## SHORT PROBLEM:
Lay out the records as a Markdown table, starting at the line that contains "Image resolution: width=2420" and ending at the line that contains "Action: pyautogui.click(x=601, y=156)". Use the columns Row and Line, and leave out blank lines.
#####
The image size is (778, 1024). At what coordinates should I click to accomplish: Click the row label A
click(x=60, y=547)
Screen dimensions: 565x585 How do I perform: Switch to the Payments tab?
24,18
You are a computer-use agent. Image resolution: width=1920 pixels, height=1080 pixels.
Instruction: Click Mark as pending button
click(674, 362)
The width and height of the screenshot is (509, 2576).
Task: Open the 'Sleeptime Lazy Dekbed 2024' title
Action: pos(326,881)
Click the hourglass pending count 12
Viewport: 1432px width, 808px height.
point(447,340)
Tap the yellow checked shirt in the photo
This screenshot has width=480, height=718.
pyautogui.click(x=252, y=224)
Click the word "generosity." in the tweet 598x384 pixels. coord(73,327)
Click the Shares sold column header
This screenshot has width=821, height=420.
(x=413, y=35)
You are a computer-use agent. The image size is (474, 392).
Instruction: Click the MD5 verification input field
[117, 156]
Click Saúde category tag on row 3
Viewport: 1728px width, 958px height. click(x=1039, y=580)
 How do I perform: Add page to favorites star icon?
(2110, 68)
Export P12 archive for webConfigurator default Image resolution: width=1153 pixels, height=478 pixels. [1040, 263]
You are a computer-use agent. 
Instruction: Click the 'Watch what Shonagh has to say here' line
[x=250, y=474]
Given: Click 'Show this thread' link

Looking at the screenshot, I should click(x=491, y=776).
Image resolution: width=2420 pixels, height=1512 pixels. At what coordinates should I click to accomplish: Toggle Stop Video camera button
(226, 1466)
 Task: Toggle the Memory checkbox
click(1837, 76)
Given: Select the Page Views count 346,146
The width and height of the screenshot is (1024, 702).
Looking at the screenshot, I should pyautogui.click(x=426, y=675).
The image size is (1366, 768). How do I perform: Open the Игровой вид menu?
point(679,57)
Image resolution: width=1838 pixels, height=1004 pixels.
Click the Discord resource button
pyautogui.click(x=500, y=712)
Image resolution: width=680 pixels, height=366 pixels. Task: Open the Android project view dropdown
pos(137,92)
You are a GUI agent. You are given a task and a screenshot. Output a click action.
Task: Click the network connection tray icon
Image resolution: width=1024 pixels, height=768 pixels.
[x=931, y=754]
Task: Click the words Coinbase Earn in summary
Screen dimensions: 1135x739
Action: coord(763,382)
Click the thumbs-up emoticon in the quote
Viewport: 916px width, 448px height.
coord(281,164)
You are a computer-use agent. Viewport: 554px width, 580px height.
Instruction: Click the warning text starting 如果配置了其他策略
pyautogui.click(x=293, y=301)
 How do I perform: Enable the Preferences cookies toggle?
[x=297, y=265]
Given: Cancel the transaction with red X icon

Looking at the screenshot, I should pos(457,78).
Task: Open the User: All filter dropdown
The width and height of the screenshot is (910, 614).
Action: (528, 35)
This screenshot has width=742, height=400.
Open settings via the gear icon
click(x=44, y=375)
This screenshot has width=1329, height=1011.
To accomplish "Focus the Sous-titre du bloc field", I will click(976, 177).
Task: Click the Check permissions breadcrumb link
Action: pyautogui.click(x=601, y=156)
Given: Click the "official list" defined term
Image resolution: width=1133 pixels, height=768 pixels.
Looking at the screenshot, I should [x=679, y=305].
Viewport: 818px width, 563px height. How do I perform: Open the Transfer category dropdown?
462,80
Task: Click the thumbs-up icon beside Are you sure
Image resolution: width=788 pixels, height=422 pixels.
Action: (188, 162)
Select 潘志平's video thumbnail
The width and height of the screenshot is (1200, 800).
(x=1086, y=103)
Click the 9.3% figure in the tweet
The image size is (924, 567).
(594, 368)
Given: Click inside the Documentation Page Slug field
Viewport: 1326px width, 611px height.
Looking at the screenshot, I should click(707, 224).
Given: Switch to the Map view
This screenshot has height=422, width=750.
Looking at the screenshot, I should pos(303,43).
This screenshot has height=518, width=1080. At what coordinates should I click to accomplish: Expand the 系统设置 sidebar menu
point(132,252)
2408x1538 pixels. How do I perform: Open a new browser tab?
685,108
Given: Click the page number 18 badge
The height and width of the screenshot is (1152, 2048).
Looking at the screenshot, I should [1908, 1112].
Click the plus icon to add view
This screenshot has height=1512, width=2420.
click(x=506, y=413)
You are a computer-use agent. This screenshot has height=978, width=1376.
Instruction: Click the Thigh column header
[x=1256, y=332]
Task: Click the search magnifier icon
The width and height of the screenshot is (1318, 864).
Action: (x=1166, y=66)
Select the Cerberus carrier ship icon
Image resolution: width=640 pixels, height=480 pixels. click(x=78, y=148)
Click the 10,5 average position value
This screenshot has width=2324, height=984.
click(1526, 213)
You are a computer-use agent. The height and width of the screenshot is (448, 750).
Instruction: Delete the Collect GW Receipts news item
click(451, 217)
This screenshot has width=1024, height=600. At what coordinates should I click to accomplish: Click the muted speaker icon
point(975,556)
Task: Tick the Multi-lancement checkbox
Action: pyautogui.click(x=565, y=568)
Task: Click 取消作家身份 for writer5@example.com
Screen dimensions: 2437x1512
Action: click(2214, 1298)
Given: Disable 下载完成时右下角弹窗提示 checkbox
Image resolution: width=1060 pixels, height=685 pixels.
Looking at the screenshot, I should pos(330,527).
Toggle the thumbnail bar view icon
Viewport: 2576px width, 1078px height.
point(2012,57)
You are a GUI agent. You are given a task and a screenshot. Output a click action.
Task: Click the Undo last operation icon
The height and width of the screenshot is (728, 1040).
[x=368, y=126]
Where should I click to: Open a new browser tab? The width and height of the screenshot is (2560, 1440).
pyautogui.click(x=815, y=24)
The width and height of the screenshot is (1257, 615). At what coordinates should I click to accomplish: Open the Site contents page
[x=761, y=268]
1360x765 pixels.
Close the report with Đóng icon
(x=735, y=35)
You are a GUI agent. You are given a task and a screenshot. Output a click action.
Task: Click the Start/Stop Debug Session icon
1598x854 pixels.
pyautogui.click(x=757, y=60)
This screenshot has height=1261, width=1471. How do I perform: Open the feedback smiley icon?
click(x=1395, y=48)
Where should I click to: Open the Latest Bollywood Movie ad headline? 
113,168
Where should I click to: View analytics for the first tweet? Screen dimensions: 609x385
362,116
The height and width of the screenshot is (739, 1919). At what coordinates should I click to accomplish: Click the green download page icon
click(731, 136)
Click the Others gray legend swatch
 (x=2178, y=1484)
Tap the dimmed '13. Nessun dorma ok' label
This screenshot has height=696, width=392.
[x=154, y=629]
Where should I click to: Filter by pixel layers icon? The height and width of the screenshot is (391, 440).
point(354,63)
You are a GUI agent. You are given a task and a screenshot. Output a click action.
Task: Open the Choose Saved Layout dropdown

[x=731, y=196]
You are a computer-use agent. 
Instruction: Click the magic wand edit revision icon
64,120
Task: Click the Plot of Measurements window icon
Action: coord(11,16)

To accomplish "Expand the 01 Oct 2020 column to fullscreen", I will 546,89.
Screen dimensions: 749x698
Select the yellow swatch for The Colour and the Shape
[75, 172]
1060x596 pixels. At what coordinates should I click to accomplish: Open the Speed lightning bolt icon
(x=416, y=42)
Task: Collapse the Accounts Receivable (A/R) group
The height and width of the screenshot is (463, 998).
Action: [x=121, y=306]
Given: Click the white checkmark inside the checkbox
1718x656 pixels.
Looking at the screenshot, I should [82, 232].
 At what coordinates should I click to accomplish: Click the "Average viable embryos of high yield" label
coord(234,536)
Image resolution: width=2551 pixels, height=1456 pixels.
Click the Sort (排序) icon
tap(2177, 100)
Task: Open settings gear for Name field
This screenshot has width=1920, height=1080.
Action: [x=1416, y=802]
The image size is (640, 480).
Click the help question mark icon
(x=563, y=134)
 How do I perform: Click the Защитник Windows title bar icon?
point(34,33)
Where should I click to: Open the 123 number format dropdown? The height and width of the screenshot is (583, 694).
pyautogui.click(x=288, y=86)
#####
## RESULT FOR THIS TASK:
| Row | Line |
|---|---|
| 1 | Image resolution: width=2420 pixels, height=1512 pixels. At what coordinates should I click to accomplish: Toggle Stop Video camera button |
| 2 | (226, 1466) |
| 3 |  Task: Toggle the Memory checkbox |
| 4 | click(1837, 76) |
| 5 | Given: Select the Page Views count 346,146 |
| 6 | The width and height of the screenshot is (1024, 702). |
| 7 | Looking at the screenshot, I should pyautogui.click(x=426, y=675). |
| 8 | The image size is (1366, 768). How do I perform: Open the Игровой вид menu? |
| 9 | point(679,57) |
| 10 | Image resolution: width=1838 pixels, height=1004 pixels. |
| 11 | Click the Discord resource button |
| 12 | pyautogui.click(x=500, y=712) |
| 13 | Image resolution: width=680 pixels, height=366 pixels. Task: Open the Android project view dropdown |
| 14 | pos(137,92) |
| 15 | You are a GUI agent. You are given a task and a screenshot. Output a click action. |
| 16 | Task: Click the network connection tray icon |
| 17 | Image resolution: width=1024 pixels, height=768 pixels. |
| 18 | [x=931, y=754] |
| 19 | Task: Click the words Coinbase Earn in summary |
| 20 | Screen dimensions: 1135x739 |
| 21 | Action: coord(763,382) |
| 22 | Click the thumbs-up emoticon in the quote |
| 23 | Viewport: 916px width, 448px height. |
| 24 | coord(281,164) |
| 25 | You are a computer-use agent. Viewport: 554px width, 580px height. |
| 26 | Instruction: Click the warning text starting 如果配置了其他策略 |
| 27 | pyautogui.click(x=293, y=301) |
| 28 |  How do I perform: Enable the Preferences cookies toggle? |
| 29 | [x=297, y=265] |
| 30 | Given: Cancel the transaction with red X icon |
| 31 | Looking at the screenshot, I should pos(457,78). |
| 32 | Task: Open the User: All filter dropdown |
| 33 | The width and height of the screenshot is (910, 614). |
| 34 | Action: (528, 35) |
| 35 | This screenshot has width=742, height=400. |
| 36 | Open settings via the gear icon |
| 37 | click(x=44, y=375) |
| 38 | This screenshot has width=1329, height=1011. |
| 39 | To accomplish "Focus the Sous-titre du bloc field", I will click(976, 177). |
| 40 | Task: Click the Check permissions breadcrumb link |
| 41 | Action: pyautogui.click(x=601, y=156) |